Essa profunda divindade que penetra nos acontecimentos comuns de nossa vida, é fundamental aos ensinamentos da Ciência Cristã. Eis por que a cura é tão fundamental a esta religião. Deus — a Mente e o Amor infinito — não conhecendo a doença, nem o pecado, nem o falecimento ou desaparecimento do homem na morte, é revelado na Ciência do Cristianismo. A Ciência Cristã traz-nos transformação e cura onde vivemos ou trabalhamos. Que paródia da divindade e da onipotência de Deus e de nossa humanidade, se essa cura e essa transformação não fossem normais e não estivessem ao nosso alcance!
Há exigências a cumprir, se quisermos adquirir a força espiritual implícita nessa humanidade elevada. Ciência e Saúde descreve o que se faz necessário, bem como nosso potencial espiritual: “Todos temos de aprender que a Vida é Deus. Pergunta-te: Estarei vivendo a vida que se aproxima do bem supremo?
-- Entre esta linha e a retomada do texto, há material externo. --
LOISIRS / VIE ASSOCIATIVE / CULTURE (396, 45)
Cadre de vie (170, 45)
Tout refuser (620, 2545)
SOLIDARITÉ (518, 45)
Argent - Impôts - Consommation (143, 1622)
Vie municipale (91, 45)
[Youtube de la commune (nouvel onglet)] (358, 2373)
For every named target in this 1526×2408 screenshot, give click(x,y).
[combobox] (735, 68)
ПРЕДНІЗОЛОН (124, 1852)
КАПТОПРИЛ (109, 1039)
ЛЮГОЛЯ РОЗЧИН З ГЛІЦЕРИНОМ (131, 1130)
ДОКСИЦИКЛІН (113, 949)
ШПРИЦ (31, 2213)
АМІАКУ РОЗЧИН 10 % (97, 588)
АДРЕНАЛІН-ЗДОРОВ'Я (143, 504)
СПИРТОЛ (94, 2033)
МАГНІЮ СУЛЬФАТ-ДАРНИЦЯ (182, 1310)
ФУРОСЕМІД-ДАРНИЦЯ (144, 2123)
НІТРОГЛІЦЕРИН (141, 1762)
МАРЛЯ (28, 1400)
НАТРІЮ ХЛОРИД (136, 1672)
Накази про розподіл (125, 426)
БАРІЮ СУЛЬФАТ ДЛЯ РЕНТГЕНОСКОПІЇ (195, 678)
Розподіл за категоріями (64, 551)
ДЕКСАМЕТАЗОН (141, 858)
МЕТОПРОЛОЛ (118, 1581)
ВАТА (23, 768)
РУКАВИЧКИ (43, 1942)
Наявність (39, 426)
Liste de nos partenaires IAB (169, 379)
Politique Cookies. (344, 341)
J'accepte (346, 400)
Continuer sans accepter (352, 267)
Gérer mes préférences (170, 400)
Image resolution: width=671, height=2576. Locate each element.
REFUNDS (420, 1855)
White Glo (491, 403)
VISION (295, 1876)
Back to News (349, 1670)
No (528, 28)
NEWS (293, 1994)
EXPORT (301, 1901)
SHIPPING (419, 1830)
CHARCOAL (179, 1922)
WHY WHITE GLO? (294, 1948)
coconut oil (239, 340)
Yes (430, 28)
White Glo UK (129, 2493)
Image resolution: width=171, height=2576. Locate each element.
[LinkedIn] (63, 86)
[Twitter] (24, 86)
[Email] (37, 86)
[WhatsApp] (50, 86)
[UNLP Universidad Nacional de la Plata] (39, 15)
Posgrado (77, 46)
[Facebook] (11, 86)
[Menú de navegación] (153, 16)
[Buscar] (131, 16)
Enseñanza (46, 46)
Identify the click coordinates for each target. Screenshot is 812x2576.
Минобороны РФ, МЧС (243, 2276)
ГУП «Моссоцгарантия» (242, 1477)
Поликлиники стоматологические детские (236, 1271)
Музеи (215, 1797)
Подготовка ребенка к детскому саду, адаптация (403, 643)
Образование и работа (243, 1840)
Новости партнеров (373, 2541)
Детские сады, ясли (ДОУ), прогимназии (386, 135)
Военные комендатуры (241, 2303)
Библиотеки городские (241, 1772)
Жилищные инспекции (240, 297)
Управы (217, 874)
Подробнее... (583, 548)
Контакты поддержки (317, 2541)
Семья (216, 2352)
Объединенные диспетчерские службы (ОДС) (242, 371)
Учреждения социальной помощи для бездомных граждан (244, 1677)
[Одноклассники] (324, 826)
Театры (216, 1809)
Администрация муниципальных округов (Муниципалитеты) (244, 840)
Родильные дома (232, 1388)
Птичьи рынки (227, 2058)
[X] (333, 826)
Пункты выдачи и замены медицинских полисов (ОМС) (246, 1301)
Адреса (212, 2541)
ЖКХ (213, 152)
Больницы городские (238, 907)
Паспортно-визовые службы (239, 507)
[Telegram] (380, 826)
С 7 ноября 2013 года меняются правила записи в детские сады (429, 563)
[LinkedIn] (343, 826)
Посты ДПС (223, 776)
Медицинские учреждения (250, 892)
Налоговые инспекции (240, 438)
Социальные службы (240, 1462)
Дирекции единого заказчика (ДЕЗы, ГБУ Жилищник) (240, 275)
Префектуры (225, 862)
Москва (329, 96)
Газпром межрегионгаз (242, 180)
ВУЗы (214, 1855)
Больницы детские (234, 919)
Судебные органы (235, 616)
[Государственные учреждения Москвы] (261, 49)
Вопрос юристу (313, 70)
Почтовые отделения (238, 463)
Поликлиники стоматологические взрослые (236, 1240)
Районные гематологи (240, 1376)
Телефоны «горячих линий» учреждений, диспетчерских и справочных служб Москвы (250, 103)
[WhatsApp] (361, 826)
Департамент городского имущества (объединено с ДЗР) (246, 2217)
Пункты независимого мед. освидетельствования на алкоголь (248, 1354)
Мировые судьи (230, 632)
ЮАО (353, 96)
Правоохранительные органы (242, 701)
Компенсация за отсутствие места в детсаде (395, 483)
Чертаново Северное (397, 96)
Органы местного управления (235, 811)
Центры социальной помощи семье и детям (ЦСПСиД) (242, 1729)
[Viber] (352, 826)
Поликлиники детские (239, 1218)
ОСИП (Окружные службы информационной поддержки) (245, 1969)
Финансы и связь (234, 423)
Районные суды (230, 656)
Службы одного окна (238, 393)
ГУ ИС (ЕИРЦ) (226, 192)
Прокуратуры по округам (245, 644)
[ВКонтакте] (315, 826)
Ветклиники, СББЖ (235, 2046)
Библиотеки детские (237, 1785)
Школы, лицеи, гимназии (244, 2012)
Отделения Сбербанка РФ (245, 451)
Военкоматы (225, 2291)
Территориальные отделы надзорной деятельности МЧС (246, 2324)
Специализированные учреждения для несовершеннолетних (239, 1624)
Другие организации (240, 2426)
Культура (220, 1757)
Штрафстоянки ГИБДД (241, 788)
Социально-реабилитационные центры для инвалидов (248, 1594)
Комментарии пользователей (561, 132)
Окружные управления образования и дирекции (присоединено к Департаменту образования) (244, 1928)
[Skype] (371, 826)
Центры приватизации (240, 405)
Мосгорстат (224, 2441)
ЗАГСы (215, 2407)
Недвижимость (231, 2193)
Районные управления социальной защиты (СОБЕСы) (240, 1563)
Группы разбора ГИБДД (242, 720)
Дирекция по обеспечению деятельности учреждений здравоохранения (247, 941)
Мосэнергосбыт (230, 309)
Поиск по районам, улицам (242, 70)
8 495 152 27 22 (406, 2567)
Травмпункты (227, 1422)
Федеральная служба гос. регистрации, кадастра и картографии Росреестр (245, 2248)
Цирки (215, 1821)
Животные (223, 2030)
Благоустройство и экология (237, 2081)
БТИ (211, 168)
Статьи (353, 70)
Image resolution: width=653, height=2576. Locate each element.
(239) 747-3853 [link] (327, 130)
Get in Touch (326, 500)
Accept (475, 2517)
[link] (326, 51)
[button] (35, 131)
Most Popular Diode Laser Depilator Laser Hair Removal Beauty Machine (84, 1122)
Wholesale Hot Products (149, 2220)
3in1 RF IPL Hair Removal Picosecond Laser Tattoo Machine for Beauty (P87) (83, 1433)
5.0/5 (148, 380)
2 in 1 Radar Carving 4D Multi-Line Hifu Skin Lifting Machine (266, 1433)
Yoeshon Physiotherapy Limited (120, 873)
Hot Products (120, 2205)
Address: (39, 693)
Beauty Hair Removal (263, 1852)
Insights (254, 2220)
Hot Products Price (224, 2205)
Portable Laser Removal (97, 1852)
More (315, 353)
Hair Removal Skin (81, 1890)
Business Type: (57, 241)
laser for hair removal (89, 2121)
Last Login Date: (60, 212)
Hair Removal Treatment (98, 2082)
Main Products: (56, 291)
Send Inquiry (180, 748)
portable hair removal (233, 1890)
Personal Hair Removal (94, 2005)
Estarei demonstrando o poder curativo da Verdade e do Amor? Se assim for, então o caminho se tornará cada vez mais claro ‘até ser dia perfeito’. Teus frutos hão de provar o que o compreender Deus traz ao homem. Mantém perpetuamente este pensamento — que é a idéia espiritual, o Espírito Santo e Cristo, que te habilita a demonstrar, com certeza científica, a regra da cura baseada no Princípio divino, o Amor, que está por baixo, por cima e em volta de todo ser verdadeiro.” Ibid., p. 496.
Uma vez despertada em nós a compreensão de que a natureza espiritual do homem é espelhar a presença e a realidade de Deus, algo de sólido e inegável nos impele a ser bons. Quando isso acontece, homens e mulheres começam a perder a vontade de odiar, de temer, de descrer na realidade do Espírito infinito. É esse desenvolvimento espiritual na consciência o que fundamenta a cura na Ciência Cristã. Por mais difícil que seja explicar tal fenômeno ao intelecto cheio de dúvidas, é esse despertar espiritual o que explica a rápida e “miraculosa” cura apresentada pelo Cristianismo do Novo Testamento.
Houve os que ficavam pasmos quando Jesus realizava curas. Não podiam recorrer com convicção a algo material para explicar como a um homem nascido cego se lhe restabelecera a visão, como os leprosos podiam voltar a ter pele normal, ou como uma pessoa incapaz de falar, repentinamente se pusesse a falar. Alguns diziam que o poder de Jesus era diabólico, outros queriam sinais sobrenaturais vindos do céu, como se a restauração espiritual e humanitária das faculdades e capacidades normais de homens e mulheres, não fosse suficiente para dar provas da presença de um Deus majestoso em suas vidas. A explicação dada por Jesus não satisfazia a todos, mas era suficiente para os que estavam dispostos a recebê-la: “Se ... eu expulso os demônios pelo dedo de Deus, certamente é chegado o reino de Deus sobre vós.” Lucas 11:20.
Esse era o cerne de sua mensagem e a promessa de sua humanidade. O reino de Deus vem a nós dessa forma. A Ciência Cristã declara que o advento do reino de Deus surge à media que o nosso pensamento se transforma mediante a compreensão espiritualmente científica de que o homem é o reflexo de Deus. Essa verdade espiritual causa uma mudança em nossa vida. Quando nossa compreensão espiritual da totalidade do reino de Deus se firmar bem em nossa vida cotidiana, não só o pecado e a doença começarão a desaparecer, mas também começaremos a ver as vinhetas do aparecimento da Verdade e do Amor numa nova humanidade.